De nombreuses études produites par des maisons financières sérieuses (tel que l’équipe d’études économiques de Desjardins), ainsi que des articles de journaux démontrent, depuis deux à trois ans, que le Québec est à l’aube d’un choc démographique très important. Selon l’actuel et nouveau ministre du développement économique du Québec, M. Clément Gignac (ancien économiste en chef du Groupe Financier Banque Nationale), le Québec se retrouvera en choc démographique d’ici quelques années, soit vers 2013. Dans l’entrevue accordée sur les ondes du 98.5 FM Montréal, le 24 août dernier, la situation du Québec est la pire des économies développées avec celle du Japon. Quand on sait que le Japon est dans une descente aux enfers depuis 1990 et qu’il ne voit pas la lumière au bout du tunnel, ce n’est pas rassurant. Nous aurons le plus haut taux de personnes de soixante-cinq ans et plus.

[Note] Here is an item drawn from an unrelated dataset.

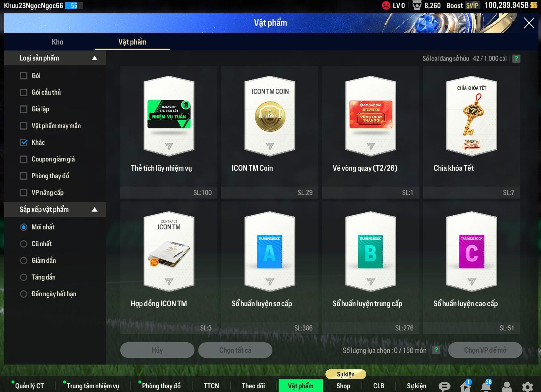Sort items by Cũ nhất
541x392 pixels.
click(x=24, y=244)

Le gouvernement est toujours prêt à dire cette vérité sur les conséquences au niveau de l’emploi, soit le fait qu’il manquera des emplois qualifiés pour les entreprises et que le nombre de travailleurs sera en diminution. C’est plus facile à dire et crier haut et fort qu’ils veulent aider, c’est bon politiquement.
Mais de l’autre côté, quels seront les dommages pour les finances de la province et l’ampleur de la hausse des tarifs « impôts déguisés ». Holà! Je vous prie de me croire que tous et chacun se transforment en excellent patineur, été comme hiver.
Dans un article de la Presse, section affaires, du 3 septembre écrit par M. Rudy Le Cours, les conséquences du choc démographique au Québec sont très bien expliquées.
En voici certains extraits :
Selon les économistes de Desjardins, l’élimination du déficit au Québec sera plus difficile que le Canada, en raison du choc démographique dès 2013. Année où le gouvernement prévoit retourner dans les surplus budgétaires !!!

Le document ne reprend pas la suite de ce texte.